Se o processo de design passar por cada uma destas etapas garante que a solução criada não resolve apenas o problema, mas também atende às expectativas e necessidades do público-alvo. O exemplo do "Arroz Verde" ilustra como questões complexas podem ser resolvidas de forma criativa e estruturada. Ao contrário deste simples exemplo, os capítulos em que descreve uma Ficha de Análise e em que detalha a construção de vários objetos tornam-se um pouco cansativos e repetitivos, fazendo com que o leitor não preste a devida atenção a todos os exemplos apresentados.
Esta obra acaba com uma reflexão um tanto ou quanto curiosa. A imagem que nos é apresentada mostra um Homem do Futuro, sem orelhas e nariz, incapaz de ouvir e cheirar. Com isto, o autor recorda-nos que, para projetarmos algo, não nos podemos esquecer de todos os sentidos do ser humano. Este é só mais um dos exemplos que mostra o quão prática e ilustrativa é a leitura do livro.
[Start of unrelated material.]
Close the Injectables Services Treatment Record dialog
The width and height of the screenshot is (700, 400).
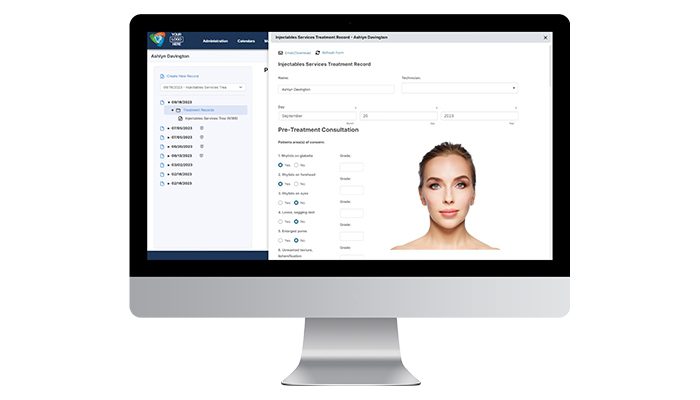545,38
Mesmo com algumas imagens de projetos mais complexos, técnicos e científicos, no geral encontramos uma obra cheia de problemas e soluções com um carácter dinâmico e de fácil leitura.
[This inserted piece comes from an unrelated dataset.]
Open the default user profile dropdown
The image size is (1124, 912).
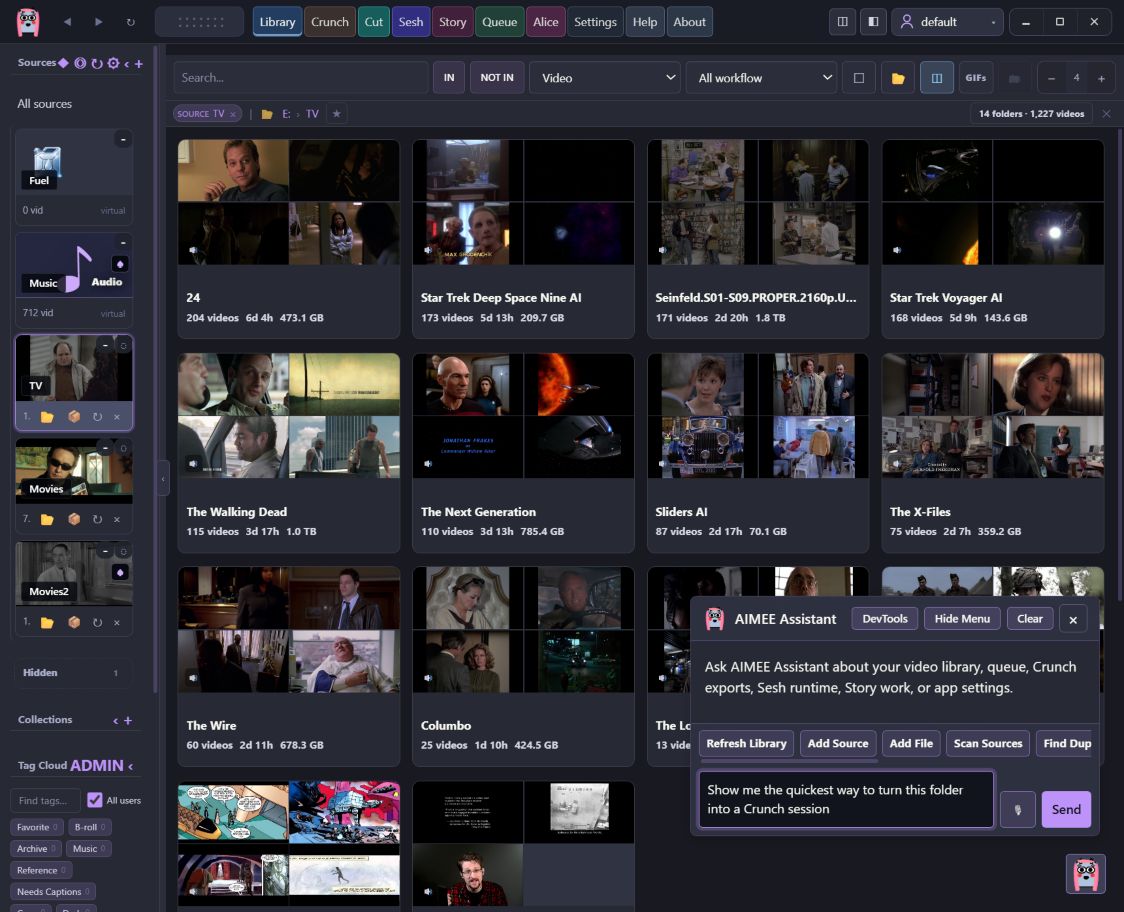(947, 22)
Das Coisas Nascem Coisas é um manual do design, ainda que não seja o manual perfeito. Munari convida o leitor a repensar a forma como observa e interage com o mundo, incentivando-o a questionar o propósito das coisas ao seu redor. É uma excelente obra para quem pretende compreender como os objetos ganham vida e como o design pode e, deveria, estar ao serviço da humanidade.